++++ Provided data ++++

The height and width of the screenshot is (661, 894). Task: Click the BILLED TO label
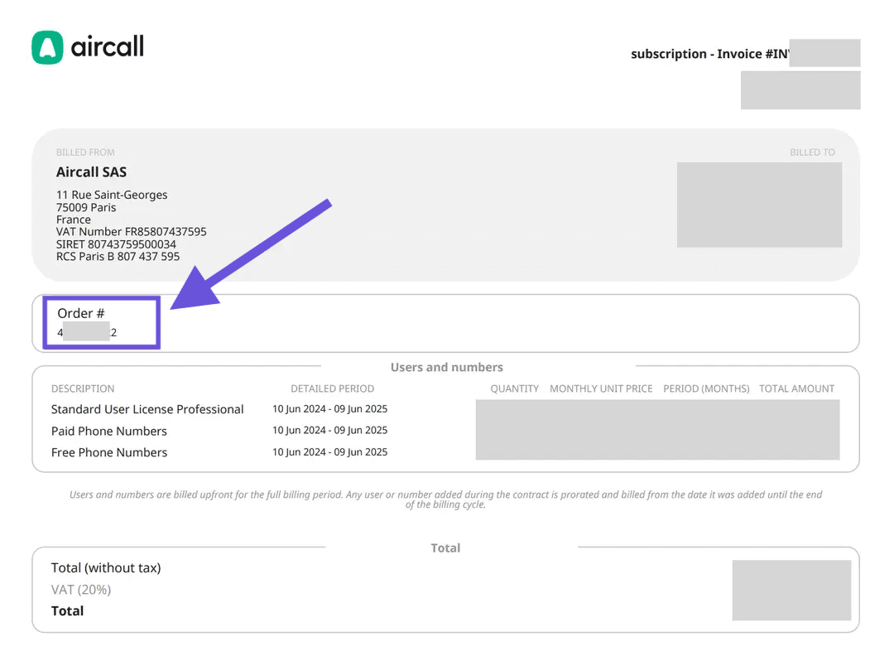click(812, 152)
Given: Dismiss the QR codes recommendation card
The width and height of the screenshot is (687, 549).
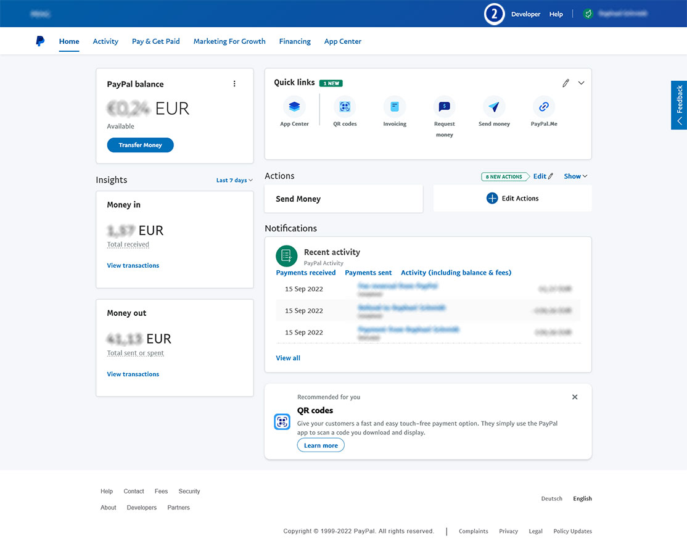Looking at the screenshot, I should (575, 397).
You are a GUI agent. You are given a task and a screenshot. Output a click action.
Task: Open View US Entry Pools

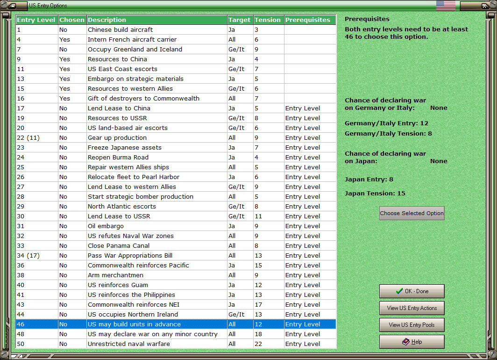pos(412,325)
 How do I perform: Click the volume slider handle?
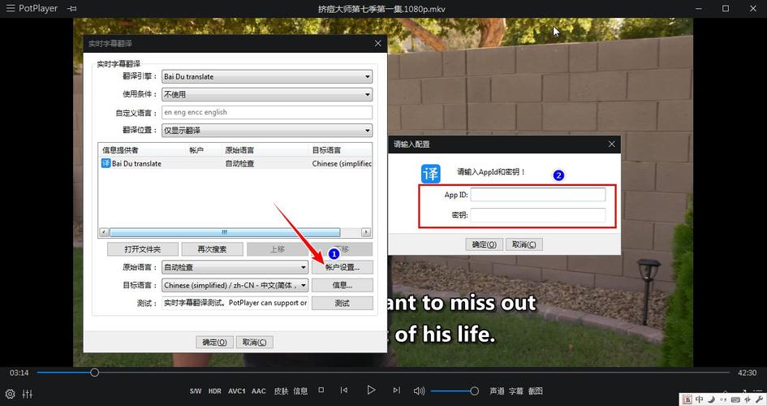[x=474, y=391]
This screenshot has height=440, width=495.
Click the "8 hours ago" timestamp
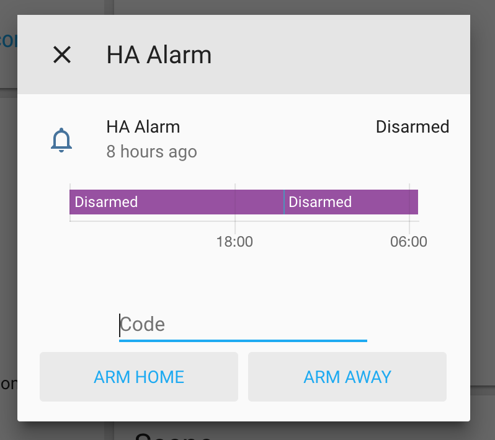[x=151, y=151]
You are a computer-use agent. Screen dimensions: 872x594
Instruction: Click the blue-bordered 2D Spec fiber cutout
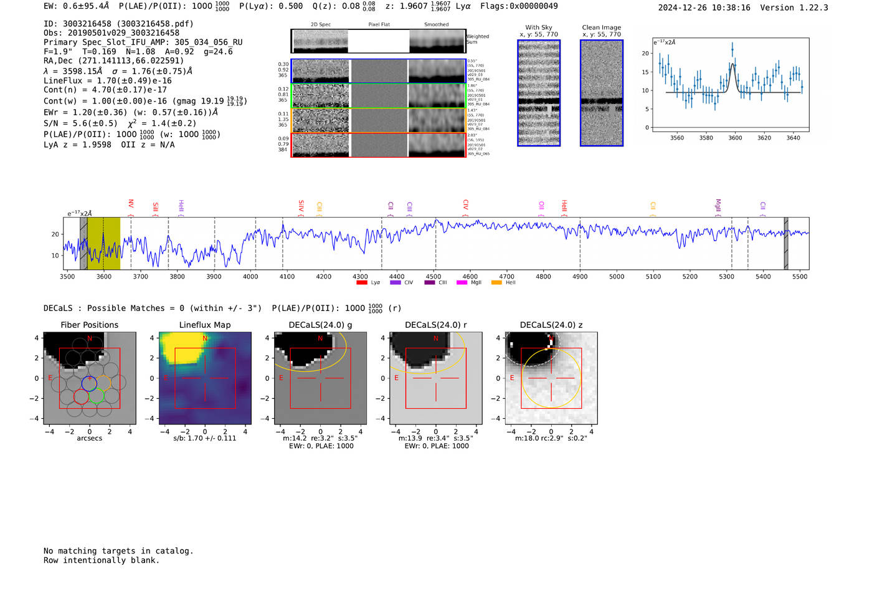(x=320, y=71)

++++

Aim: How many lines of the records above contain the string "height"? Give only the number.

Solution below: 3